Review of Learning, Part 5: Systems Thinking
Post date: Oct 24, 2014 3:47:15 PM
Awareness of Systems Thinking | Inventory, Flow, Constraints and Throughput
Systems Thinking or The Systems Approach
A system is defined as a set of things working together as parts of a mechanism or an interconnecting network; a complex whole. The act of systems thinking is to be cognisant of the whole when considering the parts.
Mullins (2009) references Bertalanffy (1951) as the founder of Systems Theory, and General System Theory (GST), and refers to the business organisation as an open system, part of a broader environment with which the organisation is constantly interacting with.
Deming (1986) suggests that production should be viewed as a system, and to improve quality the whole system from the incoming materials to the consumer should be considered. In his 14 points for Management his 5th point states that the system of production should be constantly improved to increase quality, productivity and therefore decrease cost.
Ohno (1988) defines one of the seven non-value adding wastes in a process as excess inventory. Suggesting that excess raw materials, work-in-progress or unshipped goods cause longer lead times, obsolescence and delay. Inventory obsolescence is a term used to refer to a deterioration in value of inventory over time.
Ladis (2008) suggests that specifications (or requirements) that have not been implemented, designs that have not been reviewed and code that has not been tested and deployed, can all be considered inventory. He goes on to suggest a chain or system that is self-limiting, where teams should not build features which people do not yet need, or define more requirements than the team can code, or write more code than can be tested, or test more code than can be deployed into an environment where a user can use it.
Eisenmann (2013) presents Spolsky’s (2012) view of Software Inventory, where he describes items in a feature backlog which will never get implemented, therefore, the time taken to write down, define, design, think about and discuss those items can all be considered wasteful.
Theory of Constraints
Goldratt (1992) introduced the Theory of Constraints (ToC), the suggestion that all systems have bottlenecks, which aren’t necessarily bad or good, but just the reality of any system.
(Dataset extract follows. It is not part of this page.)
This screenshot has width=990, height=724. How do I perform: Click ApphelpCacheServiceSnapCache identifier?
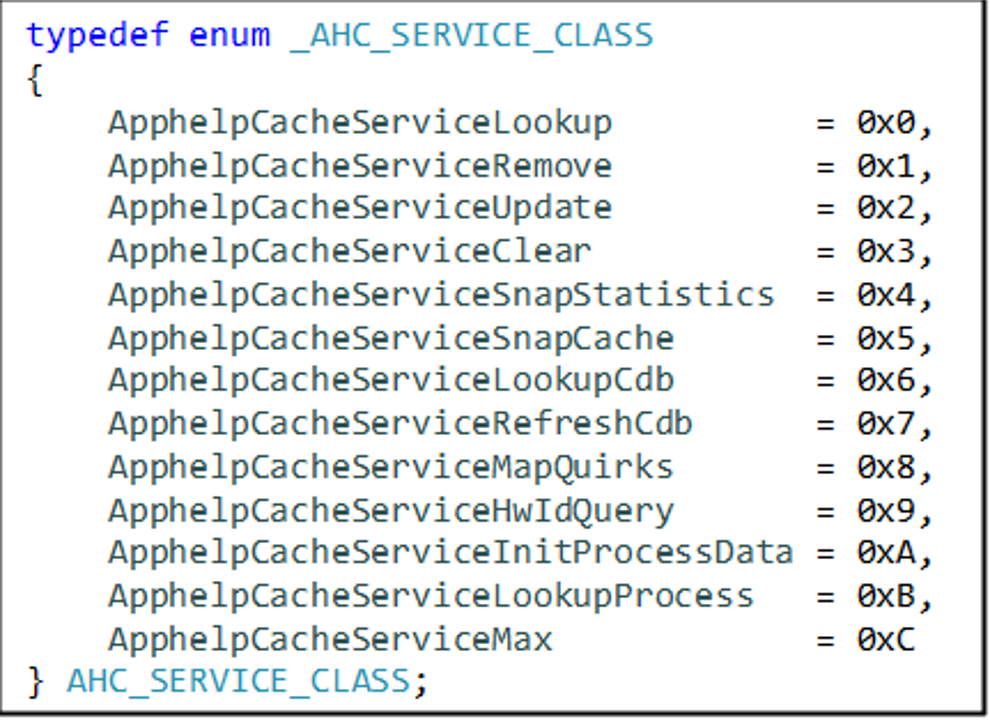click(x=391, y=338)
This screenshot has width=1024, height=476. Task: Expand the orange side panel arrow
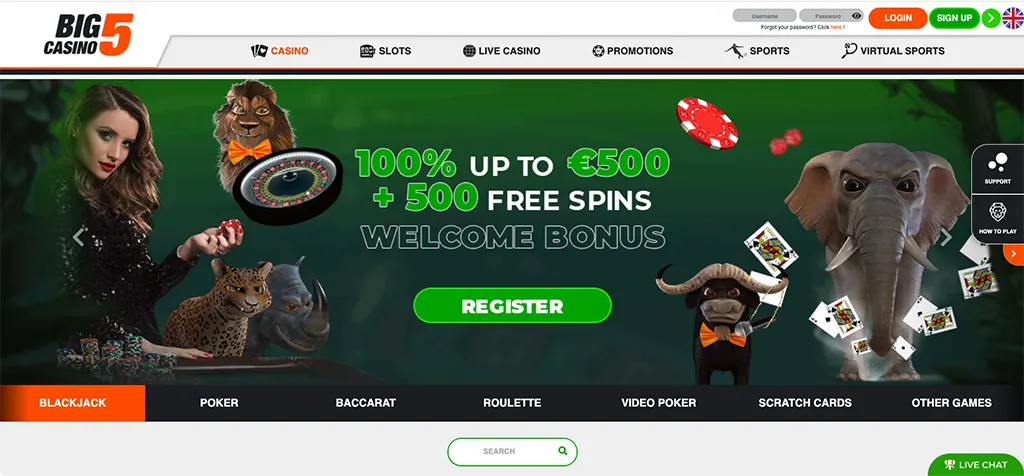(x=1014, y=253)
Goldratt states that the bottlenecks within a system determines the effective capacity of the system, and we can use those bottlenecks (or constraints) to control the flow through a system. He suggests that bottlenecks govern both throughput and inventory, and only by increasing flow through those constraints can the overall throughput of a system be increased.
To improve the throughput of a system, Goldratt suggests starting with identifying the system’s constraint(s), then exploit (make the most of) and use the identified constraint as the control (or heartbeat) for the system. Then focus on increasing the constraint(s) capacity while being conscious of breaking other constraints in doing so.
Flow and Pull
To reduce waste within a system, and therefore reduce costs and increase quality, Ohno (1988) suggests that the ideal state of production is to have the least amount of inventory along with just-in-time flow of that inventory to the right place, at the right time in the right quantity. Understanding that it would be extremely difficult to apply zero-inventory and just-in-time to every process in a system, he proposed the use of Kanban as a way to visually control and prevent overproduction and reduce waste.
Kanban is the Japanese word for billboard, sign and is more broadly used in lean manufacturing to mean a signal or tag. Ohno observed that by having each step in a system signal to the previous step when its inventory needed to be replenished, a pull process is created back through the system, which reduces the amount of inventory and the overall lead time of the system; the time it takes to realise value from the system’s input.
Mullins, L. (2009). Management and Organisational Behaviour, 8th edition, Pearson Educational.
Deming, W. E. (1986). Out of the crisis. Cambridge, MA: Massachusetts Institute of Technology. Center for Advanced Engineering Study, 6.
Ohno, T. (1988) Toyota Production System, Productivity Press
Ladas, C. (2009). Scrumban-essays on kanban systems for lean software development.
Eisenmann, T (2013) Managing Startups: Best Blog Posts & Spolsky, J (2012) Software Inventory
Goldratt, E. M., Cox, J., & Whitford, D. (1992). The goal: a process of ongoing improvement (Vol. 2). Great Barrington, MA: North River Press.